«Parece mentira. A mi edad.» piensa Patricia, mientras registra su bolso en busca de algo donde secarse el sudor de las palmas de las manos; mientras cruza y descruza las piernas casi compulsivamente e intenta distraerse, sin éxito, recordando algunos de los episodios más graciosos de su nieto de dos años.
«¿A tu edad?», le inquirió su compañera de costura, y Patricia, aterrorizada por la sensación de no estar haciendo lo que todo el mundo espera de ella, no pudo más que contestar con otra pregunta: «¿Crees que no debería…?», que su compañera dio por contestada con un gesto de falsa inocencia acompañado de «No, no… Si yo lo digo por ti…»
«¿A su edad?», murmuró con tono indiferente su yerno, padre de su maravilloso nieto, al darle la noticia su esposa mientras cenaban. Y añadía después un «No sé yo…», por si la sentencia no hubiera sonado del todo firme.
Patricia tiene esa manía tan poco frecuente en las personas de escuchar cuando se le habla, y una capacidad excepcional para extraer el verdadero significado de lo que se le dice. Sabe bien que detrás de cada «¿Qué tal, mamá?» de su hija hay un «¿Me cuidas al niño?», y por eso a la primera pregunta responde siempre que muy bien, que a ver si va a venir el crío a pasar la tarde. Para ahorrarse a sí misma y al nieto ese matiz mercantil de la segunda pregunta.
También se da cuenta de que lo que la televisión dedica a personas como ella, a mujeres de su edad, no va mucho más allá de programas del corazón – «¿y qué sabrán del corazón esos programas?», repite ella siempre – y anuncios de limpia-dentaduras y compresas para las fugas de orina. La única vez que Patricia compró esas compresas tenía poco más de veinte años y una infección de orina aguda.

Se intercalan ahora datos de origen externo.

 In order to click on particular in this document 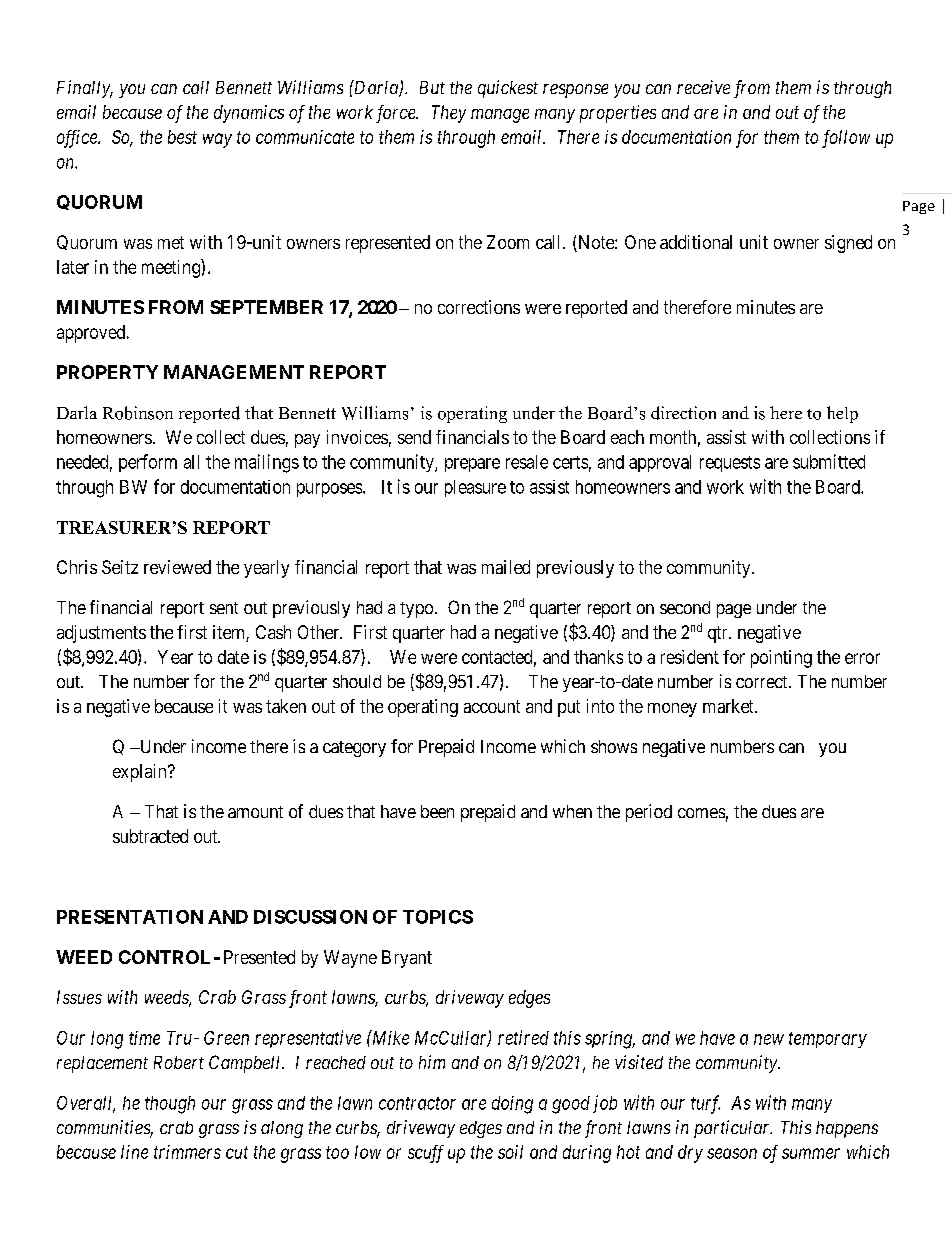, I will do `click(733, 1129)`.
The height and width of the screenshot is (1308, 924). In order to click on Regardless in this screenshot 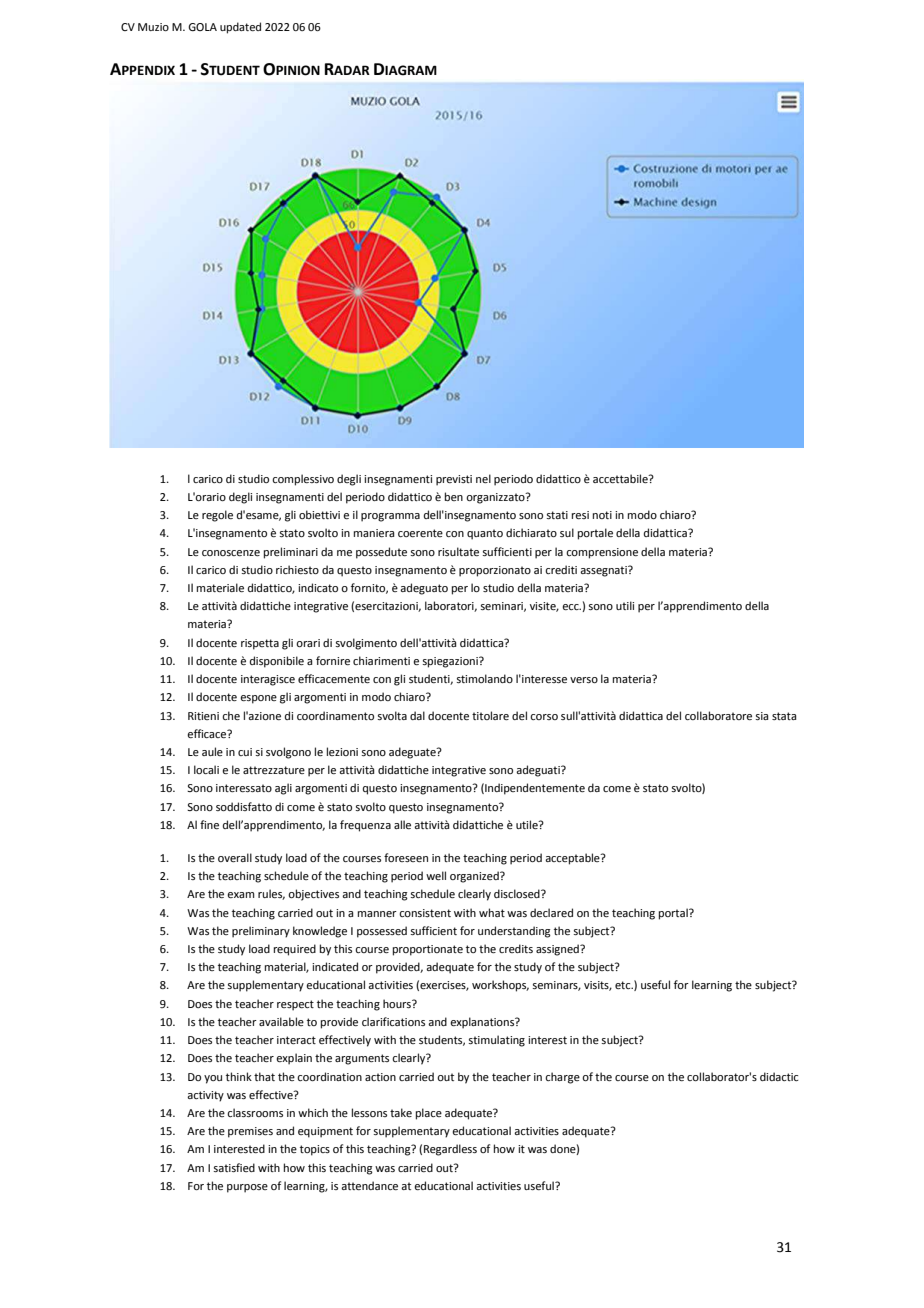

Desde entonces han pasado casi sesenta años y no ha vuelto a tener problemas de vejiga, pero la tele, el médico, los folletos sobre la mesilla de la sala de espera del ambulatorio… todos parecen querer convencerle de que los escapes de orina están al caer.
Y se diría que la tienen casi convencida, cuando esta preocupación se une, de pronto, a la larga lista de terrores que le acechan a Patricia mientras espera a que digan en alto su nombre y dos apellidos. Se pone de pie y el hormigueo que hasta ahora sentía en las piernas se extiende al resto del cuerpo. Mira la puerta de salida y se dirige hacia ella, pero se detiene al oír su nombre pronunciado detrás de sí. Solo entonces recuerda las últimas palabras que ha escuchado antes de salir de casa, las que le ha susurrado su Martintxo al cuello mientras le hacía el zumo de naranja con una mano y le rodeaba el busto con el otro brazo.
«A mi edad, una novia universitaria.»
Sonriendo, Patricia se gira, vuelve sobre sus pasos y entra en clase.